▶ **Dataset records**:
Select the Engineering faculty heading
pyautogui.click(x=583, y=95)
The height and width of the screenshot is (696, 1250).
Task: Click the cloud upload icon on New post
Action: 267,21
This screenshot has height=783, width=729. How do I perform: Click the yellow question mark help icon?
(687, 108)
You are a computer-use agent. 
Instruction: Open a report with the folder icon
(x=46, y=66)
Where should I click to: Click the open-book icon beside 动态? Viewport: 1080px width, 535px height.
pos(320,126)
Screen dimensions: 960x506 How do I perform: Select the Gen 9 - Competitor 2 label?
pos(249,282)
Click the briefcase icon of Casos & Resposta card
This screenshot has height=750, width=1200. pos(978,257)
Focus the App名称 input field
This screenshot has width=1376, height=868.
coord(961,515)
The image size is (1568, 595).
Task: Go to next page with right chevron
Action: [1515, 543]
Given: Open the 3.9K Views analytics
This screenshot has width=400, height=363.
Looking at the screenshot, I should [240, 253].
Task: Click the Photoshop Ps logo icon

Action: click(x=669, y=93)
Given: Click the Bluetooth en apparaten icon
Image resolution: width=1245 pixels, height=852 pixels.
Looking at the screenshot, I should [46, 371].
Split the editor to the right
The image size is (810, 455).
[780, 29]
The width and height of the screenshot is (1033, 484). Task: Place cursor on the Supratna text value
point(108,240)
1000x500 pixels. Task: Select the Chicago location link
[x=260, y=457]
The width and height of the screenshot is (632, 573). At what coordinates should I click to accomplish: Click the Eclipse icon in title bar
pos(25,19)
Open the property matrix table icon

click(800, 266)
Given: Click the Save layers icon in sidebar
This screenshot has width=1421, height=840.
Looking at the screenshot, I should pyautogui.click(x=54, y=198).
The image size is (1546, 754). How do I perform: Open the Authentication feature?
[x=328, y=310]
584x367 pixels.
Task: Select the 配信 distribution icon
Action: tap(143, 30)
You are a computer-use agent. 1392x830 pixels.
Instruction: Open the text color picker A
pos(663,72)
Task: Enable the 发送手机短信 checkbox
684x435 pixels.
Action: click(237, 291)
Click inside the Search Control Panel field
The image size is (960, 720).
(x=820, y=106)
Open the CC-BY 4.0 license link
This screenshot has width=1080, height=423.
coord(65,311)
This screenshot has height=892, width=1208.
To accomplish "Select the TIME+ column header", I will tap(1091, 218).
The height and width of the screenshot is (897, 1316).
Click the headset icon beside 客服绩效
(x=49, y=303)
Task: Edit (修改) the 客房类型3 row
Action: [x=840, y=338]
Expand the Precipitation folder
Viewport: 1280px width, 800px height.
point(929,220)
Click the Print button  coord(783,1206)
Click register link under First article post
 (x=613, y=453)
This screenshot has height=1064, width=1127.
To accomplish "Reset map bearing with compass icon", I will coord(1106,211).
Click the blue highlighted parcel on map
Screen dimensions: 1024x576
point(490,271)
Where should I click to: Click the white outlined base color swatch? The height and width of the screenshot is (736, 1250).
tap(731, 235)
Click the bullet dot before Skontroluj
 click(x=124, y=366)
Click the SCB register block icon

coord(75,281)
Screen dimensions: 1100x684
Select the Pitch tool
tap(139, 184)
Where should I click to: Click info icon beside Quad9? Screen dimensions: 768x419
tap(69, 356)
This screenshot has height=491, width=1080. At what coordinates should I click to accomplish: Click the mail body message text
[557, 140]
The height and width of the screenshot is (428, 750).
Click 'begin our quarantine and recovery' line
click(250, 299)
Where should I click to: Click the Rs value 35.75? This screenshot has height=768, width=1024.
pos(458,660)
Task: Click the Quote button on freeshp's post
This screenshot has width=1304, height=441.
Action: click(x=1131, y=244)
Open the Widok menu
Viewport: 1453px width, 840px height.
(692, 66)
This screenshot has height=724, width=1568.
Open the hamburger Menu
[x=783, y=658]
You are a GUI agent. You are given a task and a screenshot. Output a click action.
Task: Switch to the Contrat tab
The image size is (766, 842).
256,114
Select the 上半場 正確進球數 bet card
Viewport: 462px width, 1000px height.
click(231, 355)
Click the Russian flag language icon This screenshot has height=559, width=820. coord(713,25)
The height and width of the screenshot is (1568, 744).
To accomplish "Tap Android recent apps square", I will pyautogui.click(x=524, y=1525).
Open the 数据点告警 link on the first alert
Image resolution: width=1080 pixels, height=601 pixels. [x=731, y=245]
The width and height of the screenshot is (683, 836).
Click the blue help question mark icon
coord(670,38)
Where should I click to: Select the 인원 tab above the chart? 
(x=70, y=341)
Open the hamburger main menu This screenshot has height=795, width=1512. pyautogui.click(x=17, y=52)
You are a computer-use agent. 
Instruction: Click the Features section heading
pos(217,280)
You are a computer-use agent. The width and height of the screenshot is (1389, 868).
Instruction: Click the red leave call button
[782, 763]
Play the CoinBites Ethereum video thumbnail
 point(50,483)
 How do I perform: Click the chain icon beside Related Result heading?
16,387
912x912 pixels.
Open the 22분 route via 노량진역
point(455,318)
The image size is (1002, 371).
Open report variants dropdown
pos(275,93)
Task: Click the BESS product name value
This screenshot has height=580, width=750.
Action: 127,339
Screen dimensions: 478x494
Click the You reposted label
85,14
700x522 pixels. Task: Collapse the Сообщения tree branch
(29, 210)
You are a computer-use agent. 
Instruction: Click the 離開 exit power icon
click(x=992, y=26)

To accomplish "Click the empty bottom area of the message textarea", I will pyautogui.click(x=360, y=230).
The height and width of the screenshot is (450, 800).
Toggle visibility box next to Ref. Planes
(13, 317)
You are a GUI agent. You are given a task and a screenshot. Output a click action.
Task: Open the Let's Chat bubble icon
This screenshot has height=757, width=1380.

▶ **What is required**:
Each line above must be output exactly as it stands.

▶ **Response to this exercise**:
Select the Engineering faculty heading
pyautogui.click(x=583, y=95)
The height and width of the screenshot is (696, 1250).
Task: Click the cloud upload icon on New post
Action: 267,21
This screenshot has height=783, width=729. How do I perform: Click the yellow question mark help icon?
(687, 108)
You are a computer-use agent. 
Instruction: Open a report with the folder icon
(x=46, y=66)
Where should I click to: Click the open-book icon beside 动态? Viewport: 1080px width, 535px height.
pos(320,126)
Screen dimensions: 960x506 How do I perform: Select the Gen 9 - Competitor 2 label?
pos(249,282)
Click the briefcase icon of Casos & Resposta card
This screenshot has height=750, width=1200. pos(978,257)
Focus the App名称 input field
This screenshot has width=1376, height=868.
coord(961,515)
The image size is (1568, 595).
Task: Go to next page with right chevron
Action: [1515, 543]
Given: Open the 3.9K Views analytics
This screenshot has width=400, height=363.
Looking at the screenshot, I should [240, 253].
Task: Click the Photoshop Ps logo icon

Action: click(x=669, y=93)
Given: Click the Bluetooth en apparaten icon
Image resolution: width=1245 pixels, height=852 pixels.
Looking at the screenshot, I should [46, 371].
Split the editor to the right
The image size is (810, 455).
[780, 29]
The width and height of the screenshot is (1033, 484). Task: Place cursor on the Supratna text value
point(108,240)
1000x500 pixels. Task: Select the Chicago location link
[x=260, y=457]
The width and height of the screenshot is (632, 573). At what coordinates should I click to accomplish: Click the Eclipse icon in title bar
pos(25,19)
Open the property matrix table icon

click(800, 266)
Given: Click the Save layers icon in sidebar
This screenshot has width=1421, height=840.
Looking at the screenshot, I should pyautogui.click(x=54, y=198).
The image size is (1546, 754). How do I perform: Open the Authentication feature?
[x=328, y=310]
584x367 pixels.
Task: Select the 配信 distribution icon
Action: tap(143, 30)
You are a computer-use agent. 1392x830 pixels.
Instruction: Open the text color picker A
pos(663,72)
Task: Enable the 发送手机短信 checkbox
684x435 pixels.
Action: click(237, 291)
Click inside the Search Control Panel field
The image size is (960, 720).
(x=820, y=106)
Open the CC-BY 4.0 license link
This screenshot has width=1080, height=423.
coord(65,311)
This screenshot has height=892, width=1208.
To accomplish "Select the TIME+ column header", I will tap(1091, 218).
The height and width of the screenshot is (897, 1316).
Click the headset icon beside 客服绩效
(x=49, y=303)
Task: Edit (修改) the 客房类型3 row
Action: [x=840, y=338]
Expand the Precipitation folder
Viewport: 1280px width, 800px height.
point(929,220)
Click the Print button  coord(783,1206)
Click register link under First article post
 (x=613, y=453)
This screenshot has height=1064, width=1127.
To accomplish "Reset map bearing with compass icon", I will coord(1106,211).
Click the blue highlighted parcel on map
Screen dimensions: 1024x576
point(490,271)
Where should I click to: Click the white outlined base color swatch? The height and width of the screenshot is (736, 1250).
tap(731, 235)
Click the bullet dot before Skontroluj
 click(x=124, y=366)
Click the SCB register block icon

coord(75,281)
Screen dimensions: 1100x684
Select the Pitch tool
tap(139, 184)
Where should I click to: Click info icon beside Quad9? Screen dimensions: 768x419
tap(69, 356)
This screenshot has height=491, width=1080. At what coordinates should I click to accomplish: Click the mail body message text
[557, 140]
The height and width of the screenshot is (428, 750).
Click 'begin our quarantine and recovery' line
click(250, 299)
Where should I click to: Click the Rs value 35.75? This screenshot has height=768, width=1024.
pos(458,660)
Task: Click the Quote button on freeshp's post
This screenshot has width=1304, height=441.
Action: click(x=1131, y=244)
Open the Widok menu
Viewport: 1453px width, 840px height.
(692, 66)
This screenshot has height=724, width=1568.
Open the hamburger Menu
[x=783, y=658]
You are a GUI agent. You are given a task and a screenshot. Output a click action.
Task: Switch to the Contrat tab
The image size is (766, 842).
256,114
Select the 上半場 正確進球數 bet card
Viewport: 462px width, 1000px height.
click(231, 355)
Click the Russian flag language icon This screenshot has height=559, width=820. coord(713,25)
The height and width of the screenshot is (1568, 744).
To accomplish "Tap Android recent apps square", I will pyautogui.click(x=524, y=1525).
Open the 数据点告警 link on the first alert
Image resolution: width=1080 pixels, height=601 pixels. [x=731, y=245]
The width and height of the screenshot is (683, 836).
Click the blue help question mark icon
coord(670,38)
Where should I click to: Select the 인원 tab above the chart? 
(x=70, y=341)
Open the hamburger main menu This screenshot has height=795, width=1512. pyautogui.click(x=17, y=52)
You are a computer-use agent. 
Instruction: Click the Features section heading
pos(217,280)
You are a computer-use agent. The width and height of the screenshot is (1389, 868).
Instruction: Click the red leave call button
[782, 763]
Play the CoinBites Ethereum video thumbnail
 point(50,483)
 How do I perform: Click the chain icon beside Related Result heading?
16,387
912x912 pixels.
Open the 22분 route via 노량진역
point(455,318)
The image size is (1002, 371).
Open report variants dropdown
pos(275,93)
Task: Click the BESS product name value
This screenshot has height=580, width=750.
Action: 127,339
Screen dimensions: 478x494
Click the You reposted label
85,14
700x522 pixels. Task: Collapse the Сообщения tree branch
(29, 210)
You are a computer-use agent. 
Instruction: Click the 離開 exit power icon
click(x=992, y=26)

To accomplish "Click the empty bottom area of the message textarea", I will pyautogui.click(x=360, y=230).
The height and width of the screenshot is (450, 800).
Toggle visibility box next to Ref. Planes
(13, 317)
You are a GUI agent. You are given a task and a screenshot. Output a click action.
Task: Open the Let's Chat bubble icon
This screenshot has height=757, width=1380.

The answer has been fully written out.